The other issues I have been dealing with for a couple of weeks is my vision in my right eye. It has been very blurry. I can not see far away or up close with it. Everything is blurry. I am sure the heat is the cause of the problem. Nerves effected by MS DO NOT like heat at all. They don't function very well. I am hoping and praying for some rain and cooler temperatures very soon. I am so sick of the heat!

Okay I promise my next post will be more positive. :)

Amanda


Argh!!!!

Monday August 8, 2011 - This is the time of year I curse insurance companies. Oh wait, that is every day. Jerry's office changes insurance plans September 1st every year instead of the beginning of the year. It is a pain for lots of reasons but the main reason is the plans are never the same so all the $$$$ that we have paid since January 1st toward our deductible somehow does not count. So we start over September 1st and then again on January 1st. This is why we had $18,000 in medical expenses last year!!!

So I have not seen the plan details yet but it is with the same company (that covers nothing) and our premiums are going up $1,000 a year and our deductible is going up $2,000 more. Argh!!! We can not get ahead. So needless to say I am trying to cram all the appointments in this month that I have to have. I have to go back for a follow up mammogram, so I will be doing that in two weeks instead of two months. Also, we have spent a ton of $$$ on occupational therapy recently for Dylan and I am sure all the $$$$ we just spent will not count for anything. On top of the fact that our insurance will only cover 6 weeks of therapy after we have shelled out $5,000.

Sorry I am griping but I just have to vent. I get so angry when it comes to this time of year because it never fails that we get screwed.

Amanda

Tea Party

Sunday August 7, 2011 - Here are some pictures of the tea party Emily and I had a few weeks ago. She was so thrilled she could not stop smiling. :) We had another tea party a few days later with some friends and she loved that as well.



Saturday I decided we would have a tea party for our breakfast. So it was Emily, Dad, Dylan and me. Afterwards while I was cleaning up Emily asked when we could have another tea party because that was not a real tea party. She wants one without the boys. ;) She is so full of herself.


The Results Are In......

Friday August 5, 2011 - My brain MRI came back stable. This is good! This means that my MS is stable and not progressing right now. I will meet with my neurologist on the 18th and I will let you know what he has to say after that appointment. He is not going to be happy with me.

I tried starting my medication again and I still can't do it. I know I need to take it and any other medication is going to cost me an arm and a leg but when taking medication makes you depressed every time you think about it is it really worth it? As much as I don't want to take the oral medication due to side effects that may be where I am headed.
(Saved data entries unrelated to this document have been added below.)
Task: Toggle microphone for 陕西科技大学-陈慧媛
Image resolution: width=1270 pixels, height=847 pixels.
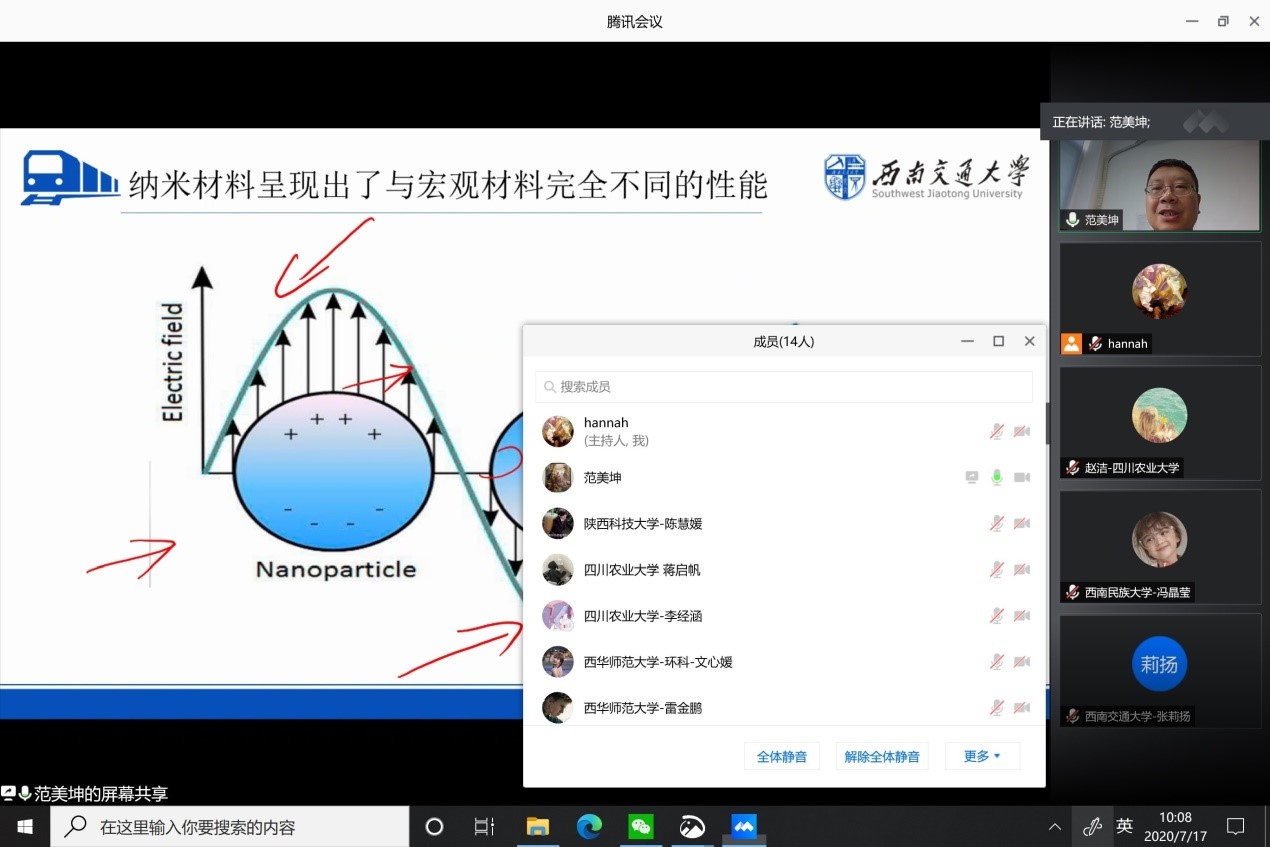Action: tap(996, 524)
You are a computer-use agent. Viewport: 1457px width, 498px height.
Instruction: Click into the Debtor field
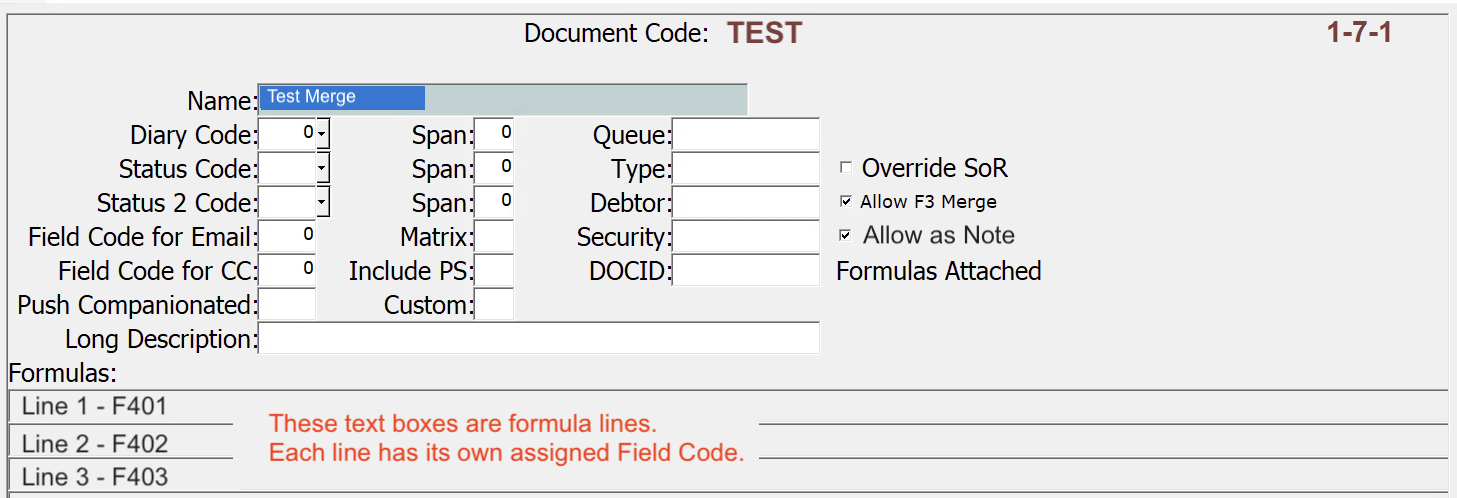(x=745, y=203)
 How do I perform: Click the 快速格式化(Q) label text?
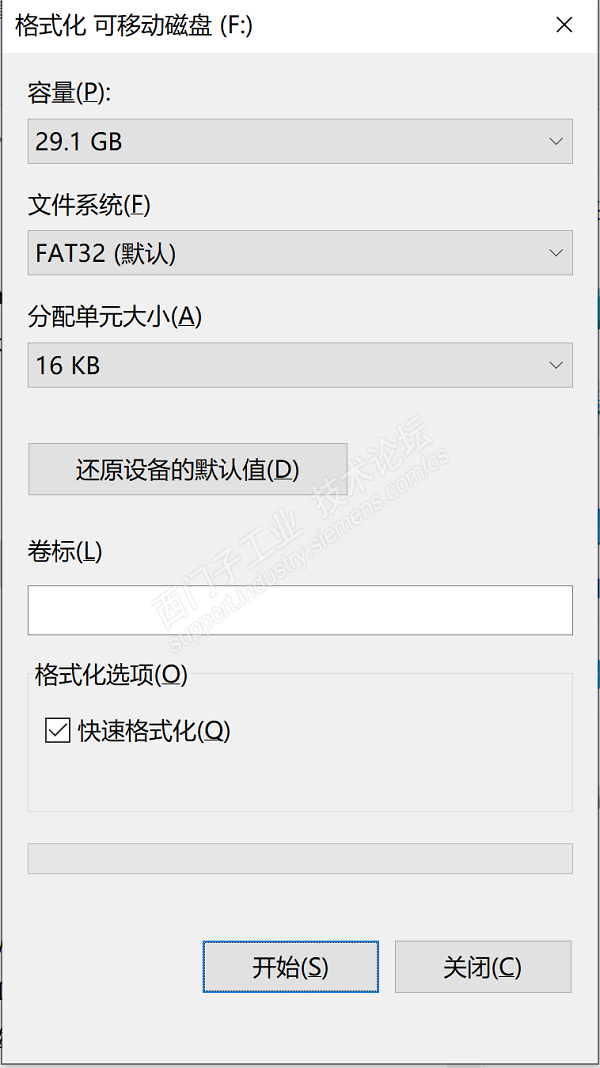tap(154, 731)
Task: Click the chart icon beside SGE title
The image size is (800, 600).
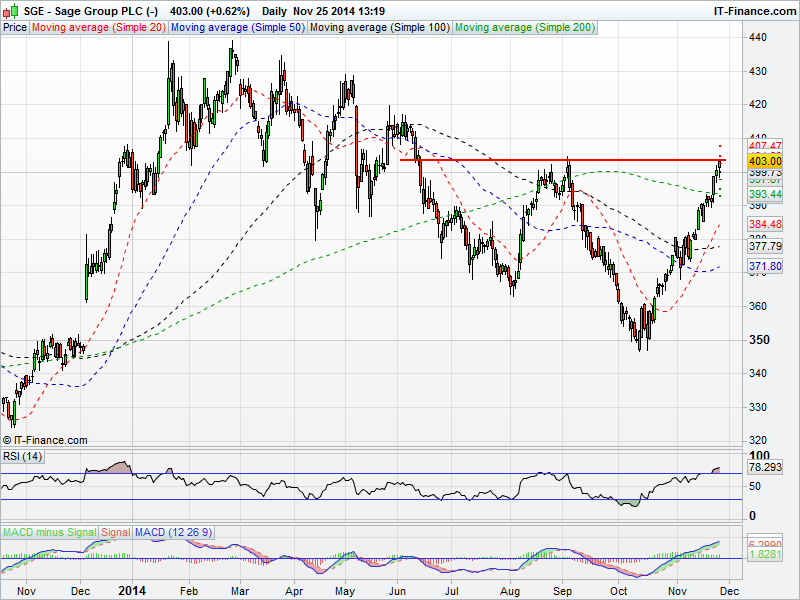Action: pyautogui.click(x=11, y=10)
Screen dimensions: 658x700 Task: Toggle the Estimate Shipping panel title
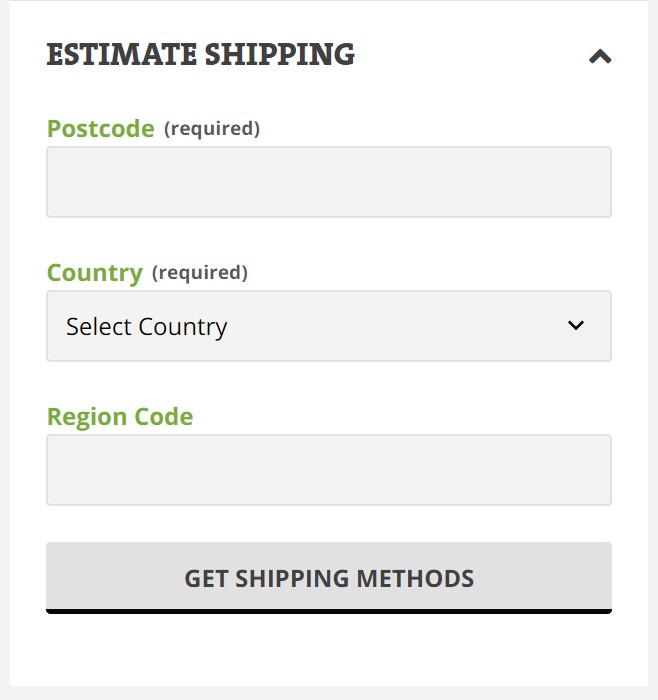click(x=200, y=54)
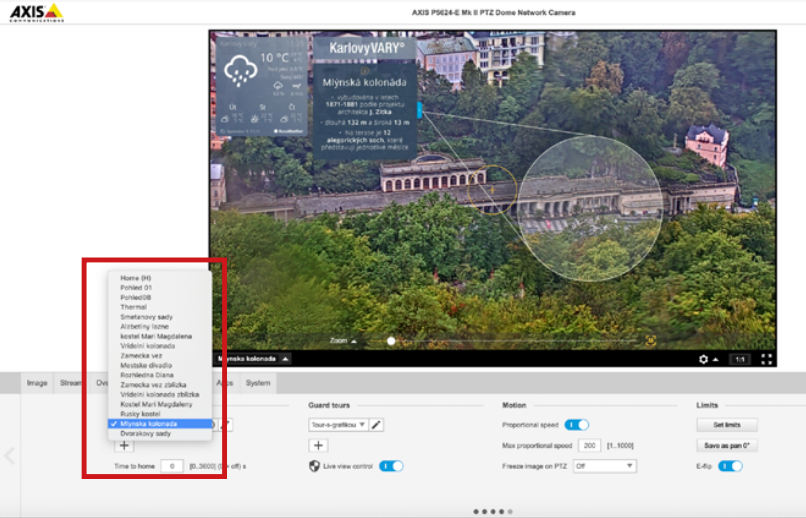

I hate that my medication is a constant drain on me. Not just the side effects but also the mental drain is almost unbearable now.

I hope you all have a great weekend! Stay cool (I know my parents will ;) )I am going to try to post some pictures this weekend of some of our summer activities. I want to start posting more often. We will see if I can get off my rear and do it. :)

Amanda

MRI Done

Monday August 1, 2011 - Well, I made it through my MRI today. Hopefully, I will have the results in the next few days. I will share more info once I know anything. Hope everyone has a great day!